As the number of cases grew, authorities sealed off infection hotspots – typically groups of houses or parts of a street - and cordoned off adjoining neighbourhoods holding as many as 10,000 people. In a control room used to manage traffic, officials monitored camera feeds from across the city to ensure the lockdown was enforced. Thousands of police were deployed to hotspots and checkpoints. Loudspeakers blared messages telling residents to stay indoors.
That differed from other Indian cities, many of which failed to isolate patients or track down their contacts, allowing the infection to spread, according to health authorities. Weak lockdowns allowed potential carriers to slip through containment cordons, they added.
REVIVAL OF CASES
Agra was celebrated for appearing to have contained the virus. On April 11, Lav Agarwal, a senior official in India’s health ministry, held up Agra as an example of how India was working “to defeat the pandemic.”
But a resurgence was already in the works. In late March, a gathering of the Islamic missionary group Tablighi Jamaat in New Delhi had become a source for hundreds of new infections nationwide. Union government authorities sent officials in Agra a list of attendees to track down, Prabhu Singh said.

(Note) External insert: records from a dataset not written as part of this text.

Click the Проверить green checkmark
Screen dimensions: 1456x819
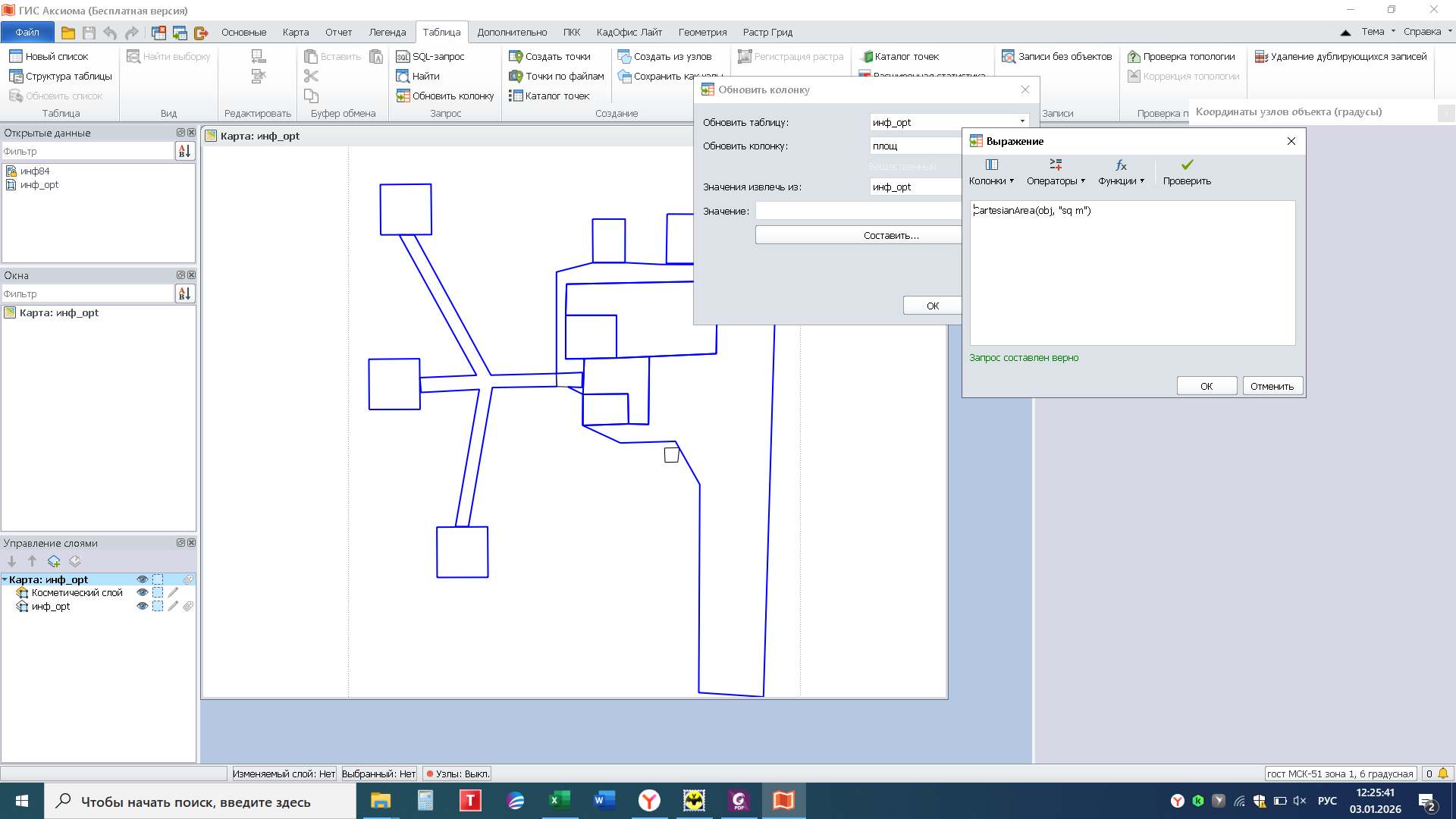click(x=1187, y=165)
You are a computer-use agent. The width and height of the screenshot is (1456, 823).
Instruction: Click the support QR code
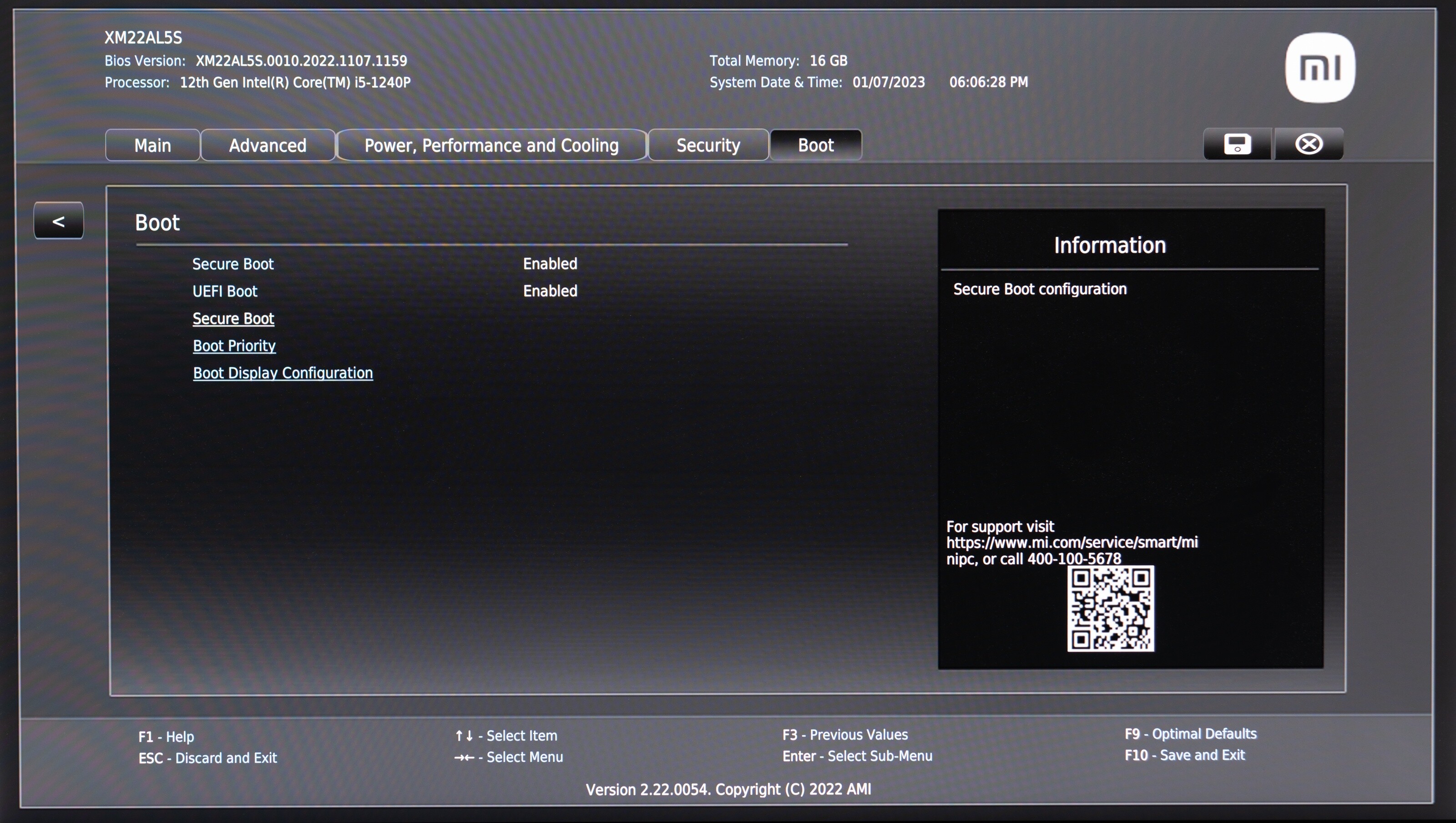click(1111, 609)
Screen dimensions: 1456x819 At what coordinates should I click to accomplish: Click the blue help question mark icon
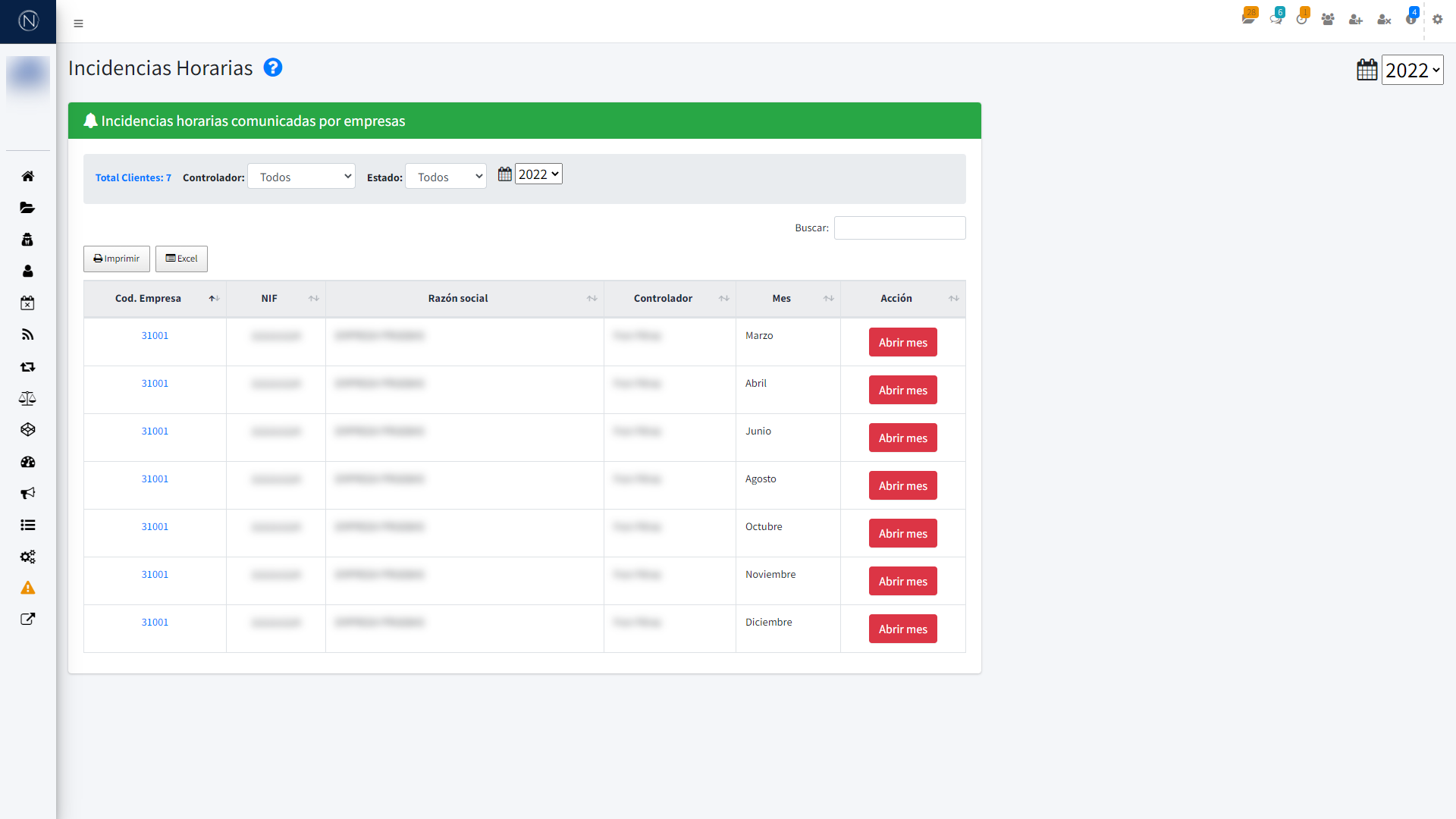pos(273,67)
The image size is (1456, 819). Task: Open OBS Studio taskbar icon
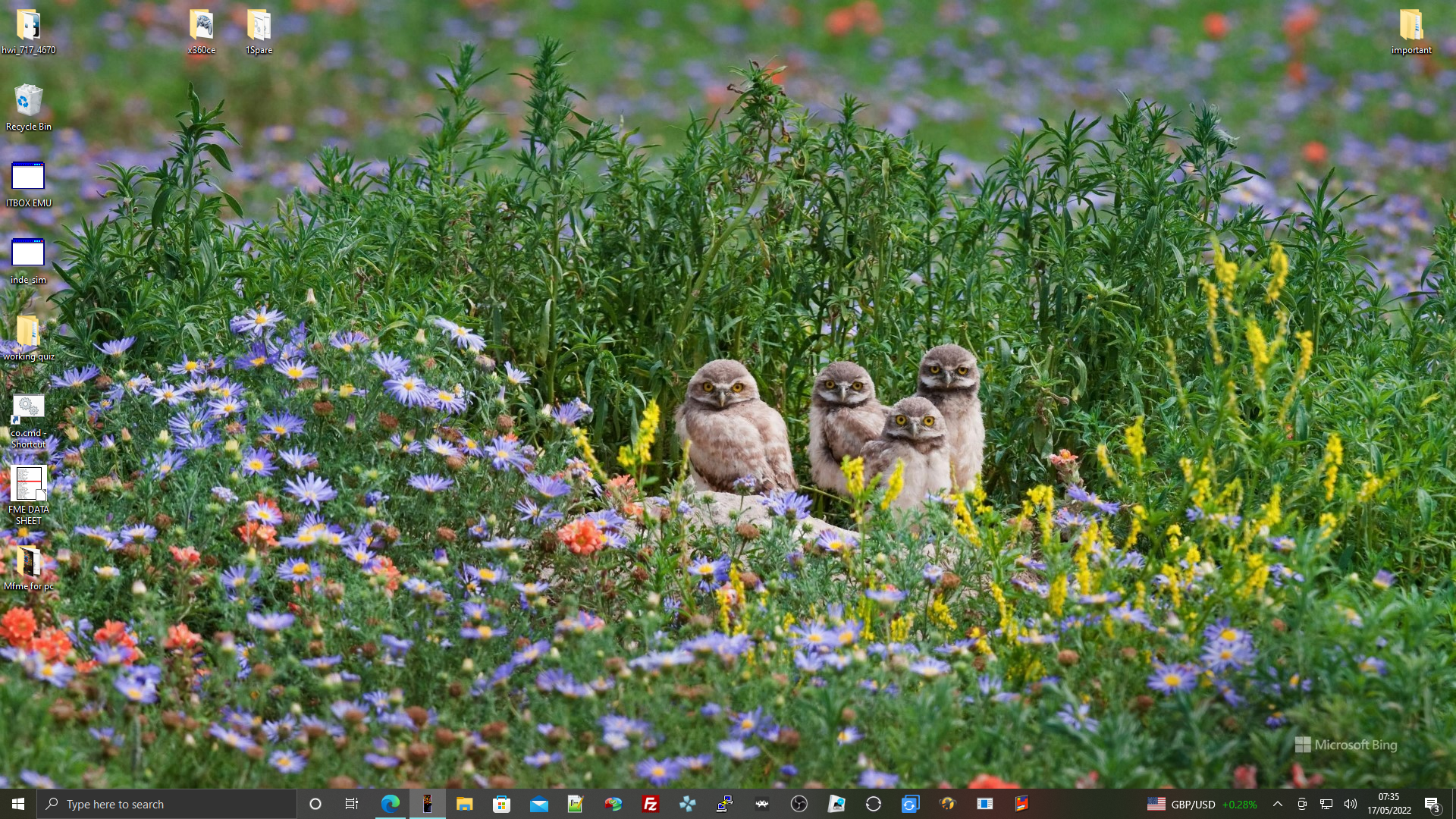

Agarwal did not respond to requests for comment by Reuters.
District police chief Babloo Kumar said he used police investigation tactics and cell phone data to identify Tablighi Jamaat members and their contacts. Eventually, 104 people from this group tested positive in Agra.
The effort was helped by the nationwide lockdown on March 25 that stopped all public transport, shut businesses and kept residents at home.
“Without a lockdown, we could not have done anything,” Singh said.
By early April, a patient linked to the Tablighi group showed up at an Agra hospital and later tested positive for COVID-19, officials said. The disease spread rapidly among patients and staff who went on to infect their families and relatives. New cases also popped up in Agra’s other healthcare facilities.
Worst hit was Paras Hospital, the source for at least 92 coronavirus cases, Singh said. One staff member infected 14 others in a two-room home, he said. In another case, a patient from the hospital infected 32 others in a nearby town, he added.
The hospital was sealed off on April 6. Late last month, a chart tracking contacts of positive patients linked to the facility still stood next to Singh’s desk.
Agra now has around 600 coronavirus cases and 14 deaths, according to local authorities. As of the end of April, there were 39 infection hotspots and tests had been conducted on 6,848 samples, with some people tested multiple times.
Singh says he’s confident the city will defeat the virus, thanks in part to its aggressive contact-tracing system.
“The good part is that for all the cases, we know the source,” he said.
Still, eradicating COVID-19 in Agra’s crowded neighbourhoods will remain difficult, particularly without testing large groups of people, said Dr. Rajib Dasgupta, an epidemiologist who teaches at New Delhi’s Jawaharlal Nehru University.
“Even within a containment zone, for some conceivable time, it’s not going to go away very rapidly,” said Dasgupta.